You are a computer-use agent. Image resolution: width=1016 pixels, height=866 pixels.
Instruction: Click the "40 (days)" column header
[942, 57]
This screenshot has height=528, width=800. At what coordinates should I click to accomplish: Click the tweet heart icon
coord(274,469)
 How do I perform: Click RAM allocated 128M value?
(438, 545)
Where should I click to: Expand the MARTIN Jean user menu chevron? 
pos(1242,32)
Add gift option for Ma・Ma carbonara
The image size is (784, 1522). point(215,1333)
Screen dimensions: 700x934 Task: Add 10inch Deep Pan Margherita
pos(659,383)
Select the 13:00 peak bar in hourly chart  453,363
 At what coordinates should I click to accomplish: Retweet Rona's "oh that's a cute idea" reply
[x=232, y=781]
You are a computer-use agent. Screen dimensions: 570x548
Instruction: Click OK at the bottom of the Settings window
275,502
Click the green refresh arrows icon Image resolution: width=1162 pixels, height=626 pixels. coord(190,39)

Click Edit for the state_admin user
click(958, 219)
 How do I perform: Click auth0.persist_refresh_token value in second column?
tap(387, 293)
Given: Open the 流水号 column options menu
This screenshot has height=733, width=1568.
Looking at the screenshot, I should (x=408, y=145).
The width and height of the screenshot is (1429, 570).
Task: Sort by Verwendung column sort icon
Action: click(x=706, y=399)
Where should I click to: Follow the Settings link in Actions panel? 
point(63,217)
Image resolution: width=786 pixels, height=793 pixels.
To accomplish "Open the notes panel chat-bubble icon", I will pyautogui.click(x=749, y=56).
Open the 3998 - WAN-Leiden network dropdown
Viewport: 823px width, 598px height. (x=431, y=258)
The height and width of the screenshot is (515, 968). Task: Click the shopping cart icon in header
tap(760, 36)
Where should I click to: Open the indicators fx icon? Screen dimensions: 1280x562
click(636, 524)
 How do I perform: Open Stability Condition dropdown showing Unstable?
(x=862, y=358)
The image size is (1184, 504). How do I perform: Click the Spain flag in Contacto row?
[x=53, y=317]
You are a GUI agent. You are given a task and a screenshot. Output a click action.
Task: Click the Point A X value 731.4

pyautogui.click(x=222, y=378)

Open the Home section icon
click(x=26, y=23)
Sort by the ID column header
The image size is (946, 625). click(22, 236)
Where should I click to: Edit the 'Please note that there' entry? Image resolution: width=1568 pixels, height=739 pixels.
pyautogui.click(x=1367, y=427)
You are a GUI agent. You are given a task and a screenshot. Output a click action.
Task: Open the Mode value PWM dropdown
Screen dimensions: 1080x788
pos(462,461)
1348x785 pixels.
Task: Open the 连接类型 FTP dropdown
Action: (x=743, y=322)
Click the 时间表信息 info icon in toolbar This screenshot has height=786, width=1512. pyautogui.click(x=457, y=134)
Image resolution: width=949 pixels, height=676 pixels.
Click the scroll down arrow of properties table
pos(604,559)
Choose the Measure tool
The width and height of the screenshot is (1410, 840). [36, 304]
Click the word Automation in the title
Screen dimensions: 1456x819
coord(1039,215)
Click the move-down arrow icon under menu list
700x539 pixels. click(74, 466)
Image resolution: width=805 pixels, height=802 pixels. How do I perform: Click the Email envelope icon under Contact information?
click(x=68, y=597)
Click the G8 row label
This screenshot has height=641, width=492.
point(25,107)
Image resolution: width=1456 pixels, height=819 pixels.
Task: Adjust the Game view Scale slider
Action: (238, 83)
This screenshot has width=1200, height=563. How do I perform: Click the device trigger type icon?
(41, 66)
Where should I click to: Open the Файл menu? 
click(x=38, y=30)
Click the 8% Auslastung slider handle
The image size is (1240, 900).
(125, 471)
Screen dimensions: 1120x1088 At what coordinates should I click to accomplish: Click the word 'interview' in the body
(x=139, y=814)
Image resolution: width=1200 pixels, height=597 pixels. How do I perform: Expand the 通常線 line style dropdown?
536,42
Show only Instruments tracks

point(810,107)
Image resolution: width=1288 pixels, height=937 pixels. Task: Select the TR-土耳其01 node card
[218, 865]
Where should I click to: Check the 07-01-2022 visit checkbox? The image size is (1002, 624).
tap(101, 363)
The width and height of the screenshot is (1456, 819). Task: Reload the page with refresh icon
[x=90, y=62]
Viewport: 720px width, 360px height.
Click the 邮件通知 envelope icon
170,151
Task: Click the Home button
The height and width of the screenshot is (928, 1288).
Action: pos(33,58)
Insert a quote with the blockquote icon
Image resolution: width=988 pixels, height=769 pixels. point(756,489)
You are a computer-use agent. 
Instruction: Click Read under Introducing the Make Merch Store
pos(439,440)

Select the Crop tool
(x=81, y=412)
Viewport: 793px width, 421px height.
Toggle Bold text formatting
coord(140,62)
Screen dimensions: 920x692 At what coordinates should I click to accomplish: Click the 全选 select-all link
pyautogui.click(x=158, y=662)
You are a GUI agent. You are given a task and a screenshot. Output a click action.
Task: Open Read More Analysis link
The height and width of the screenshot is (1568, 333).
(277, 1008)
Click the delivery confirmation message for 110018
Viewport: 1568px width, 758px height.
-*-*-
Copy out every one of the rows above exactly as they appear.

### Solution for this task
You are a computer-use agent. Image resolution: width=1016 pixels, height=866 pixels.
Instruction: Click the "40 (days)" column header
[942, 57]
This screenshot has height=528, width=800. At what coordinates should I click to accomplish: Click the tweet heart icon
coord(274,469)
 How do I perform: Click RAM allocated 128M value?
(438, 545)
Where should I click to: Expand the MARTIN Jean user menu chevron? 
pos(1242,32)
Add gift option for Ma・Ma carbonara
The image size is (784, 1522). point(215,1333)
Screen dimensions: 700x934 Task: Add 10inch Deep Pan Margherita
pos(659,383)
Select the 13:00 peak bar in hourly chart  453,363
 At what coordinates should I click to accomplish: Retweet Rona's "oh that's a cute idea" reply
[x=232, y=781]
You are a computer-use agent. Screen dimensions: 570x548
Instruction: Click OK at the bottom of the Settings window
275,502
Click the green refresh arrows icon Image resolution: width=1162 pixels, height=626 pixels. coord(190,39)

Click Edit for the state_admin user
click(958, 219)
 How do I perform: Click auth0.persist_refresh_token value in second column?
tap(387, 293)
Given: Open the 流水号 column options menu
This screenshot has height=733, width=1568.
Looking at the screenshot, I should (x=408, y=145).
The width and height of the screenshot is (1429, 570).
Task: Sort by Verwendung column sort icon
Action: click(x=706, y=399)
Where should I click to: Follow the Settings link in Actions panel? 
point(63,217)
Image resolution: width=786 pixels, height=793 pixels.
To accomplish "Open the notes panel chat-bubble icon", I will pyautogui.click(x=749, y=56).
Open the 3998 - WAN-Leiden network dropdown
Viewport: 823px width, 598px height. (x=431, y=258)
The height and width of the screenshot is (515, 968). Task: Click the shopping cart icon in header
tap(760, 36)
Where should I click to: Open the indicators fx icon? Screen dimensions: 1280x562
click(636, 524)
 How do I perform: Open Stability Condition dropdown showing Unstable?
(x=862, y=358)
The image size is (1184, 504). How do I perform: Click the Spain flag in Contacto row?
[x=53, y=317]
You are a GUI agent. You are given a task and a screenshot. Output a click action.
Task: Click the Point A X value 731.4

pyautogui.click(x=222, y=378)

Open the Home section icon
click(x=26, y=23)
Sort by the ID column header
The image size is (946, 625). click(22, 236)
Where should I click to: Edit the 'Please note that there' entry? Image resolution: width=1568 pixels, height=739 pixels.
pyautogui.click(x=1367, y=427)
You are a GUI agent. You are given a task and a screenshot. Output a click action.
Task: Open the Mode value PWM dropdown
Screen dimensions: 1080x788
pos(462,461)
1348x785 pixels.
Task: Open the 连接类型 FTP dropdown
Action: (x=743, y=322)
Click the 时间表信息 info icon in toolbar This screenshot has height=786, width=1512. pyautogui.click(x=457, y=134)
Image resolution: width=949 pixels, height=676 pixels.
Click the scroll down arrow of properties table
pos(604,559)
Choose the Measure tool
The width and height of the screenshot is (1410, 840). [36, 304]
Click the word Automation in the title
Screen dimensions: 1456x819
coord(1039,215)
Click the move-down arrow icon under menu list
700x539 pixels. click(74, 466)
Image resolution: width=805 pixels, height=802 pixels. How do I perform: Click the Email envelope icon under Contact information?
click(x=68, y=597)
Click the G8 row label
This screenshot has height=641, width=492.
point(25,107)
Image resolution: width=1456 pixels, height=819 pixels.
Task: Adjust the Game view Scale slider
Action: (238, 83)
This screenshot has width=1200, height=563. How do I perform: Click the device trigger type icon?
(41, 66)
Where should I click to: Open the Файл menu? 
click(x=38, y=30)
Click the 8% Auslastung slider handle
The image size is (1240, 900).
(125, 471)
Screen dimensions: 1120x1088 At what coordinates should I click to accomplish: Click the word 'interview' in the body
(x=139, y=814)
Image resolution: width=1200 pixels, height=597 pixels. How do I perform: Expand the 通常線 line style dropdown?
536,42
Show only Instruments tracks

point(810,107)
Image resolution: width=1288 pixels, height=937 pixels. Task: Select the TR-土耳其01 node card
[218, 865]
Where should I click to: Check the 07-01-2022 visit checkbox? The image size is (1002, 624).
tap(101, 363)
The width and height of the screenshot is (1456, 819). Task: Reload the page with refresh icon
[x=90, y=62]
Viewport: 720px width, 360px height.
Click the 邮件通知 envelope icon
170,151
Task: Click the Home button
The height and width of the screenshot is (928, 1288).
Action: pos(33,58)
Insert a quote with the blockquote icon
Image resolution: width=988 pixels, height=769 pixels. point(756,489)
You are a computer-use agent. 
Instruction: Click Read under Introducing the Make Merch Store
pos(439,440)

Select the Crop tool
(x=81, y=412)
Viewport: 793px width, 421px height.
Toggle Bold text formatting
coord(140,62)
Screen dimensions: 920x692 At what coordinates should I click to accomplish: Click the 全选 select-all link
pyautogui.click(x=158, y=662)
You are a GUI agent. You are given a task and a screenshot. Output a click action.
Task: Open Read More Analysis link
The height and width of the screenshot is (1568, 333).
(277, 1008)
Click the delivery confirmation message for 110018
Viewport: 1568px width, 758px height.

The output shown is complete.